Enclave is another argument

Enclave is another argument

World May 14, 2018 04:33

moscow - Azerbaijan has threatened the newly-elected prime minister of neighboring Armenia, former journalist and former opposition leader Nikol Pasjinian, with large-scale military operations in protest against Yerevan's policy on the controversial enclave of Nagorno-Karabakh.

With that, the war threatens to return to the underbelly of the former Soviet Union. The Azeri Minister of Defense, Zakir Hasanov, denounced last weekend the 'reckless' statements of the new leadership in Yerevan, shortly after Pasjinian had visited the controversial enclave, declaring that his recent 'velvet revolution' was prelude to full recognition of the autonomous status of Nagorno-Karabakh.

'This is unacceptable', says the Ministry of Defense in Baku. 'The Azerian army is fully ready to carry out large-scale military operations. '

The fairytale Nagorno-Karabakh, with its mountains thinking of Switzerland, is mainly inhabited by ethnic Armenians. After a war between 1988 and 1994 between Armenia and Azerbaijan, where more than 30 thousand people died and many were displaced, the enclave called for autonomy. But the international community still regards it as part of Azerbaijan, while no country has recognized the declaration of independence in 1991 so far.
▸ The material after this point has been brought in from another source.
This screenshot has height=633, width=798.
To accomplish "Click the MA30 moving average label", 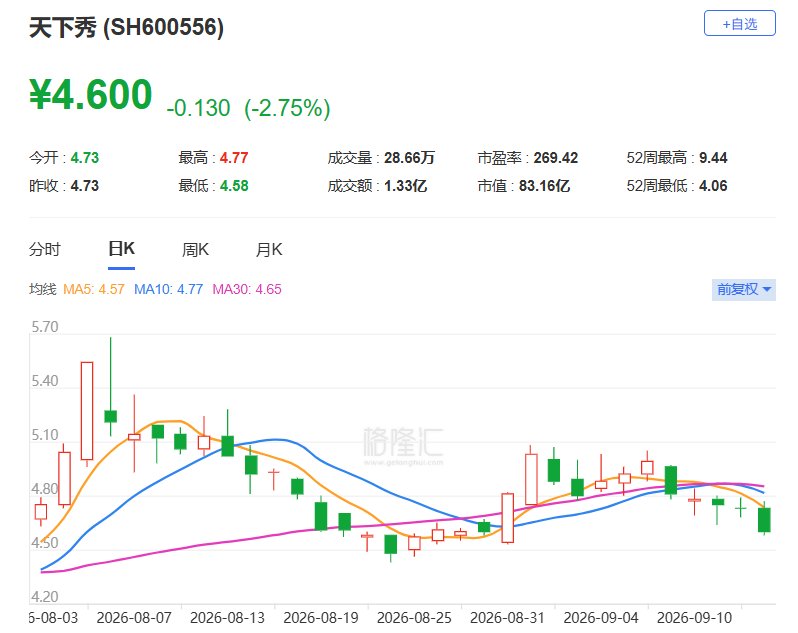I will tap(247, 290).
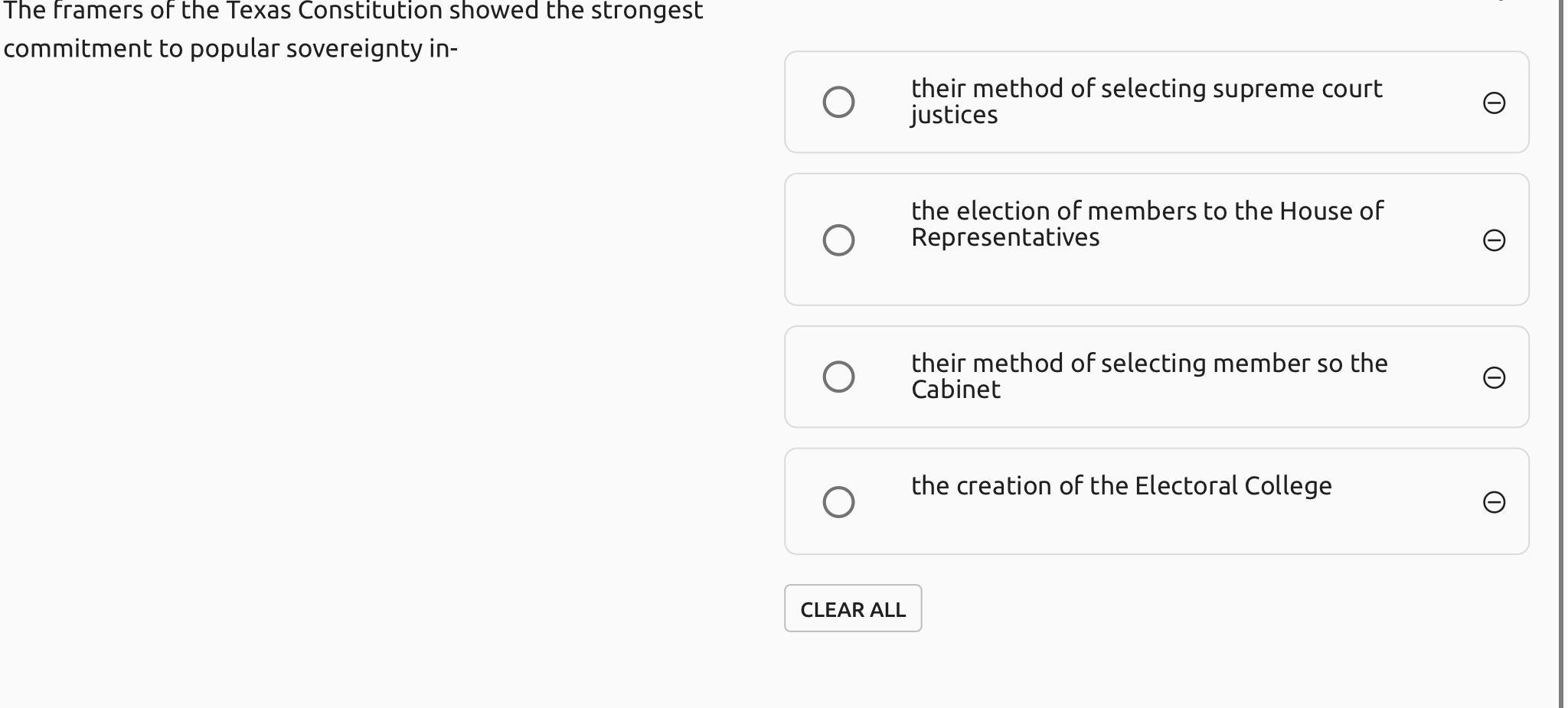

Shortly after Pasjinian, always dressed in army outfit, came to power a week ago, he promised to negotiate with Baku 'on the basis of the equality of the peoples and the right to self-determination.' But the rich Baku, who swims in the oil money, does not seem to go along with the former rebel who now distributes the sheets in Yerevan. So far, Moscow has remained virtually aloof from the recent uprising in Armenia, mainly because it was not directed against Russia (as previously, for example, in Ukraine), but was an internal struggle against the corruption of the Republican party of former President Serzj Sarkisian.

Also in neighboring Georgia this weekend was uneasy and a crowd of 4,000 people took to the streets last Saturday night, in protest against a police intervention against alleged drug dealers in nightclubs. According to the demonstrators, mainly young people from the thriving club scene in Tbilisi, conservative leadership wants to further restrict nightlife and a human drug policy.